And the result of the call to Program.Print would be:

Program.Print // Program.BoundaryLoggerGenerator.generated.cs calls:
Program.Print // Program.ValidationGenerator.generated.cs calls:
Program.Print // Program.LinqRewriterGenerator.generated.cs doesn't call any other original/replacement

The original code was never called. If it was called, how would you debug the query.Select invocation?

xoofx commented 6 years ago

I do assume that we have replace/original keyword support,

That's a requirement that AOP doesn't want nor you would like to have this for serliazers or ORM mapper or....etc. The purpose of AOP (or serializers...etc.) is to be able to work horizontally/vertically on your code without you having to modify your codebase. It would mean that you would have to make all method or type "replace" by default. That's not sustainable.Plus the case I used with Program.cs is really too simple. When you start to have other things in the same file that are not modified or partial class...etc. It is going to be just a nightmare to get all of this working.

And what you propose here, is actually serving the whole point of why post compilation is a lot more easier. Your solution is bringing such a complexity for IDE integration, intellisense, project system...etc. and is basically why the whole codegen issue is being blocked (including the post-compilation scenario)

We have already a solution (post-compilation) that is perfectly viable, proven working (by existing solutions like IL patching that are less flexible), allow debugging and has zero impact on IDE/project-system...etc.

xoofx commented 6 years ago

Again, not saying that pre-compilation doesn't bring interesting scenario (e.g access to generated code, useful for UI framework for example) nor that it is either a fight between pre or post. Both have their goals and should exist on their own. But in practice, post-compilation is the only one that could make it in a very short term, assuming that the Roslyn team agree with that (instead of trying to fit everything into a single solution, that everybody sees as so complex that it will probably not make it)

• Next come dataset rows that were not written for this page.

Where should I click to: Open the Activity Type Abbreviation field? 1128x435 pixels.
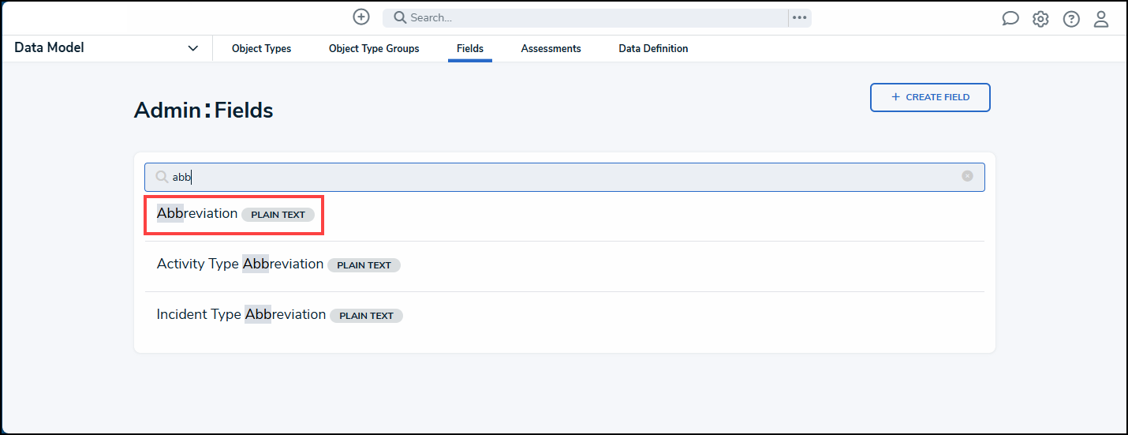pyautogui.click(x=240, y=264)
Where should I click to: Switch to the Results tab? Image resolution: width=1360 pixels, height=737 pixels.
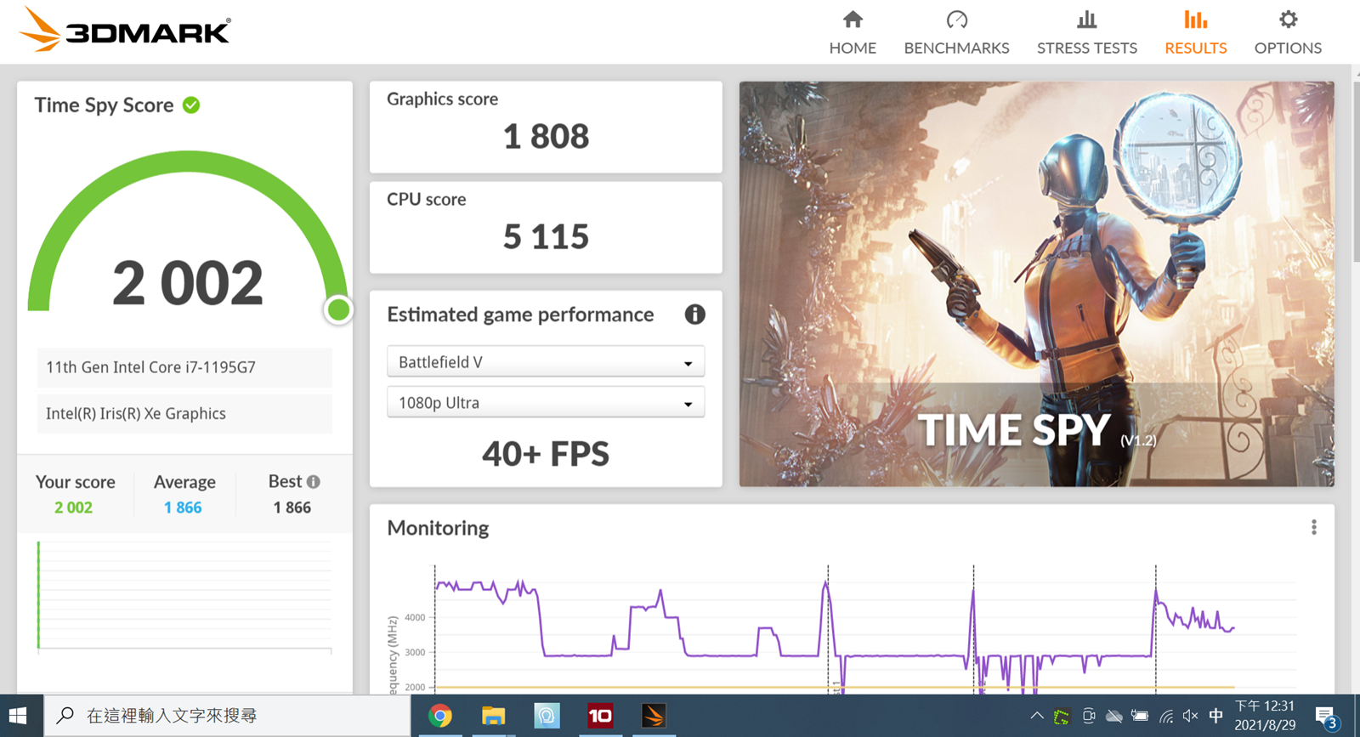[x=1195, y=33]
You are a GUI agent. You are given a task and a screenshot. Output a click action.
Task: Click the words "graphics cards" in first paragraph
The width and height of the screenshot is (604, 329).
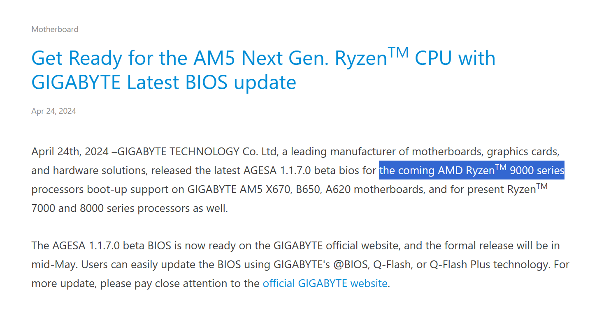pyautogui.click(x=523, y=152)
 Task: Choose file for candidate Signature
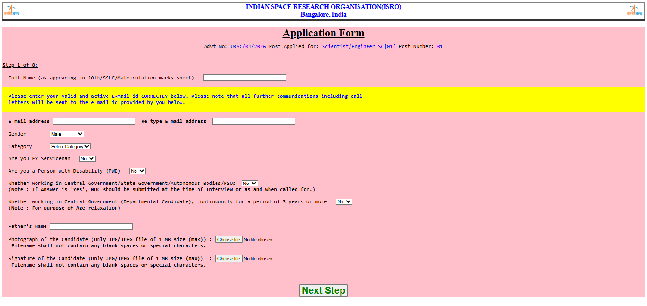[229, 259]
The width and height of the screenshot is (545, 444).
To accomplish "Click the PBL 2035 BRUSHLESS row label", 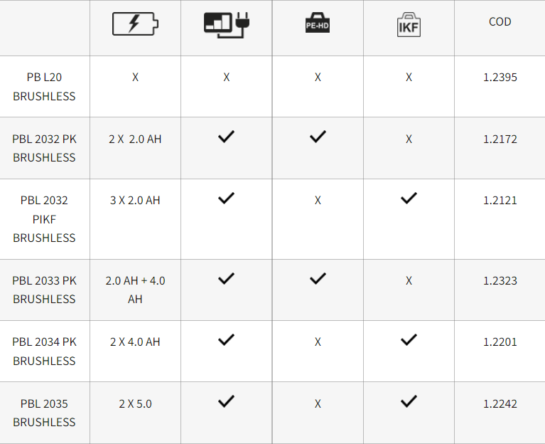I will point(44,413).
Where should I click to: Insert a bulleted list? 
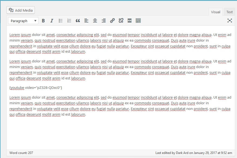60,21
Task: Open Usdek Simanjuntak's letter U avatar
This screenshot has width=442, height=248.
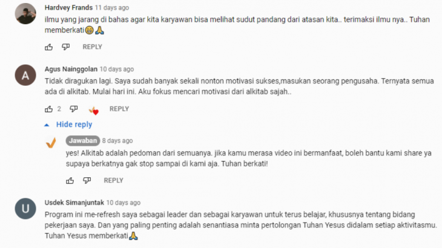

LokiMidgard commented 6 years ago

If I understood it correctly ther would be no requirement to mark all your methods with replace. Only a method replacing another (which will in most cases be generated) would use this keyword and an replace keyword to call the original one. It is not like virtual

And I actually don't see the difference between post compile IL magic and pre-compile source code generation. As far as I know one issue is that there is a problem with performance of generating when it will be used by intelisense. It does not matter if a method will be created using IL manipulation or generating of source code. In both cases the the worst case is that the generator runs on every keystroke to update the methods that apear in intelisense. Post compile generating does not change this. The only thing that would change this is, we are not allowed to generate new stuff but only to replace already existing one. In this case again it does not matter if post or pre compile generation is used.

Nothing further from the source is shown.